Microstructure and mechanical properties of pseudo binary eutectic Al–Mg2Si alloy processed by laser powder bed fusion

Abstract

The traditional wrought Al–Mg–Si alloys fabricated via laser powder bed fusion (LPBF) are prone to hot cracks, unless adding grain refiners in as-LPBFed Al alloys. In this work, the Al-9.6 wt.%Mg-4.9 wt.%Si (equivalent to pseudo binary eutectic Al-13.3 wt.%Mg2Si) alloy with low solidification range and hot-cracking susceptibility was successfully processed by LPBF. The as-LPBFed alloys have reached a high relative density of 99.3% at the VED of 129.6 J/mm3. The microstructures were featured by fine α-Al grains and cellular eutectic Mg2Si, accompanied by a high number density of dislocations, coherent GP zone and α-Al12(Fe,Mn)3Si phases.
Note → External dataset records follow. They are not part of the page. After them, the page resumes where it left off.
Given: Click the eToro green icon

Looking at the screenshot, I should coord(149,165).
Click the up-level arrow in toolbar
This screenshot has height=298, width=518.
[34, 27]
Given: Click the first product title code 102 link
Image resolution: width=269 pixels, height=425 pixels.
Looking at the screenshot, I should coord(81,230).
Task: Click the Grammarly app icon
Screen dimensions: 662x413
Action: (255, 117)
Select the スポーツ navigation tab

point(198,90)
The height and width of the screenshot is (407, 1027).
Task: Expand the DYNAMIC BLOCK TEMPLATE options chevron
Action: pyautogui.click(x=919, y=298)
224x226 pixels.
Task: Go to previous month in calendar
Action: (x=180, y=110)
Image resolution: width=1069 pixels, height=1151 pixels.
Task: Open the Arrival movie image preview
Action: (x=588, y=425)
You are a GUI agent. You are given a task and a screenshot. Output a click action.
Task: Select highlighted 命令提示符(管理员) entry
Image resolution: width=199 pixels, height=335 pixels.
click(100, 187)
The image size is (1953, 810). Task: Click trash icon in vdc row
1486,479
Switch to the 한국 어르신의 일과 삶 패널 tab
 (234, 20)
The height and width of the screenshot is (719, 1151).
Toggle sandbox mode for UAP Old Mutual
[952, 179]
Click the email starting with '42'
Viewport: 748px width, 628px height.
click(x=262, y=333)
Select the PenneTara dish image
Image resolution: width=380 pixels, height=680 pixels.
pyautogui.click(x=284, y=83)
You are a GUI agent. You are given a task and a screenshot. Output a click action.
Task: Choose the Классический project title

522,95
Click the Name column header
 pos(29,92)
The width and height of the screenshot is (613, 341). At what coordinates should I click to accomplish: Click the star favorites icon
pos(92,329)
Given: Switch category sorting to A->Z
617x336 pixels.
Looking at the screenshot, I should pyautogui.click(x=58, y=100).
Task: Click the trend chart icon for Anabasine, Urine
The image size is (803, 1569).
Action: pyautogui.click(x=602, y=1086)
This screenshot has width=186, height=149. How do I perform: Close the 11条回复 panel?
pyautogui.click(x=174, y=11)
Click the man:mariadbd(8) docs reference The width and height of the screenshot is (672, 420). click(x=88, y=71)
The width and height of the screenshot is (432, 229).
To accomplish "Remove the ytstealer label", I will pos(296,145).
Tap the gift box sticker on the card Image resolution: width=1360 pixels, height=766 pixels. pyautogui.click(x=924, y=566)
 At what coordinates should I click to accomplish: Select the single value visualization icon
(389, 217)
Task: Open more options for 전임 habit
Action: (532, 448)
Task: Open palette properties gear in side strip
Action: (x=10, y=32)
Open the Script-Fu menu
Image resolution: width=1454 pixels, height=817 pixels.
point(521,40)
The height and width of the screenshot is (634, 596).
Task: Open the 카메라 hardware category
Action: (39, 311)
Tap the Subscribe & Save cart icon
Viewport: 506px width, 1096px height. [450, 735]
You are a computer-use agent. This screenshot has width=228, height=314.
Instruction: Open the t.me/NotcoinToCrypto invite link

The as-LPBFed Al-13.3Mg2Si alloy exhibited the high ultimate tensile strength of 557 MPa, yield strength of 439 MPa and elongation of 2.9%. In addition to the grain refinement and dislocation strengthening, the strength enhancement is mainly ascribed to the dispersion strengthening from the divorced nanosized eutectic Mg2Si. The results demonstrate that manipulation of alloys at near eutectic composition is effective to achieve high strength Al–Mg–Si alloys processed by LPBF.